WORK ORDER
Answer these questions about the passage on nicotine vaccines below, one answer per line:
(a) What is the stated aim of nicotine vaccines?
(b) Which organization considers tobacco use a global epidemic?
(c) What do smokers do to relieve nicotine withdrawal symptoms?

EXERCISE PASSAGE
The aim of nicotine vaccines is to prevent smoking relapse. Past studies discovered that the region ventral tegmental area (VTA) in which the dopaminergic neurons are located, is where nicotine binds to and activates its nAChR receptor, resulting in the release of dopamine. Aside from dopamine release, there are additional neurotransmitters released, which include norepinephrine, acetylcholine, serotonin, γ-aminobutyric acid (GABA), glutamate, and endorphins.

Tobacco, the use of which is considered by the World Health Organization to be a global epidemic, contains the highly addictive substance nicotine. The increased dopamine level increases which results in drug dependence, in which smokers often face difficulties during the process of nicotine withdrawal.

The main neurotransmitter dopamine contributes strongly to the rewarding system experienced and reported by smokers, such as arousal, improved performance, pleasure and improved moods, which are all desired psychological states.

Nicotine withdrawal symptoms include anxiety, stress, irritability, depressed mood, difficulty concentrating, increased sense of hunger, increased eating, insomnia, and addiction to tobacco. Smokers that encounter these negative withdrawal symptoms choose to avoid such negative experiences and smoke tobacco again for the relief of nicotine withdrawal symptoms, resulting in relapse.

ENTRIES SUPPLIED
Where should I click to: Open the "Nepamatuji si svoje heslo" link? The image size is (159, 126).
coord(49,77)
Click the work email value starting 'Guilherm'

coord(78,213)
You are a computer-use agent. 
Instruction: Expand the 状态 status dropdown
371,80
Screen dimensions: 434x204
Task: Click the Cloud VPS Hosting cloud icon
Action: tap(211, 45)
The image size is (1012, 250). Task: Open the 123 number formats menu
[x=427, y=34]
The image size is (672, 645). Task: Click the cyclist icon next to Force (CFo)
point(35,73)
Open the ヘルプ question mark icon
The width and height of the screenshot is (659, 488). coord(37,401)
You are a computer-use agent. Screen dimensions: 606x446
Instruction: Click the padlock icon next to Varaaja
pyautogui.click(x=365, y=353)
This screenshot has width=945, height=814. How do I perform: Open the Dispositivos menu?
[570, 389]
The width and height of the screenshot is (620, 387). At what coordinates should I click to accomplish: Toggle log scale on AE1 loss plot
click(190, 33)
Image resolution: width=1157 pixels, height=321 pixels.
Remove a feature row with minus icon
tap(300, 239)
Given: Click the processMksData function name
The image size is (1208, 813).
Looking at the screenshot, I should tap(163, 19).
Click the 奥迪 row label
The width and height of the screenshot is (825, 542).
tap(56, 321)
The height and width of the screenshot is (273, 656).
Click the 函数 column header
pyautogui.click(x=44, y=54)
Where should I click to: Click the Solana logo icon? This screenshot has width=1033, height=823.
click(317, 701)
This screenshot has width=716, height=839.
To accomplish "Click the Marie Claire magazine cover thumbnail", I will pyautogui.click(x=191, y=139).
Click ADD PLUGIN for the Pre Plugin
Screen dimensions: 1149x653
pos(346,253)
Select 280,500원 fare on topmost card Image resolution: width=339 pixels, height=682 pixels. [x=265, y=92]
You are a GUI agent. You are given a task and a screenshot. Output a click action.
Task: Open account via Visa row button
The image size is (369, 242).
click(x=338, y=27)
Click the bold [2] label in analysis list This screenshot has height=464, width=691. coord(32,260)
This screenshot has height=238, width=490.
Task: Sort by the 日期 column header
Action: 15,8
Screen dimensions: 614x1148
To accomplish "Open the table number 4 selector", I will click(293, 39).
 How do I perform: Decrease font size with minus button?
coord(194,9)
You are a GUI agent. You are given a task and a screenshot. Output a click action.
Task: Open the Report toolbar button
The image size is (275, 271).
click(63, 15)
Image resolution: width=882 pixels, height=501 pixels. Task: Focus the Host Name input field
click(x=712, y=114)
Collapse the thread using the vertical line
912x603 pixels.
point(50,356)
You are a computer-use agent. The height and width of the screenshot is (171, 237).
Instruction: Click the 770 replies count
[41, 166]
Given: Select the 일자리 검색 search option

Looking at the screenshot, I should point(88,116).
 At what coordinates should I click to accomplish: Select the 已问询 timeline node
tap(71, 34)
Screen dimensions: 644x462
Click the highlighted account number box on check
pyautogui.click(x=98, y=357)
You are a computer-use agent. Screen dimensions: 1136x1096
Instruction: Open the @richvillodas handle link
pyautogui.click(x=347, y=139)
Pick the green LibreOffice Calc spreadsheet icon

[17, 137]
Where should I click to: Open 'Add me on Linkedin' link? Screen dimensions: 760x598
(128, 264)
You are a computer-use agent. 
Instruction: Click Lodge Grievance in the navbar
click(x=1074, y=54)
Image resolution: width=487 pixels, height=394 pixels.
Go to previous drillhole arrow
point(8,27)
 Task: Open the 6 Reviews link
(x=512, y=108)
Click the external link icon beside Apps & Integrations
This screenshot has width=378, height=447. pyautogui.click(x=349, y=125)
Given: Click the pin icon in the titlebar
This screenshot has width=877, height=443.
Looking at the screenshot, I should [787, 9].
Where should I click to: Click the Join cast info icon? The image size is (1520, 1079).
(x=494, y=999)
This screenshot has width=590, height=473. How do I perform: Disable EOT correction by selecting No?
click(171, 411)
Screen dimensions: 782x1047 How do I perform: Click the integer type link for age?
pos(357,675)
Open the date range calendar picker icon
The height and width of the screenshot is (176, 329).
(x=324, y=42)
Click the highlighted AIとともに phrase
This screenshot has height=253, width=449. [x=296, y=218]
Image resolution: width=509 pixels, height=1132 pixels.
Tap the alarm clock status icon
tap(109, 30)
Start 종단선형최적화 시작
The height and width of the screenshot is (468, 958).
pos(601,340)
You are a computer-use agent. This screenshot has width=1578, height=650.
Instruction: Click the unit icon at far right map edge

ANSWER SECTION
(a) To prevent smoking relapse.
(b) The World Health Organization.
(c) They smoke tobacco again.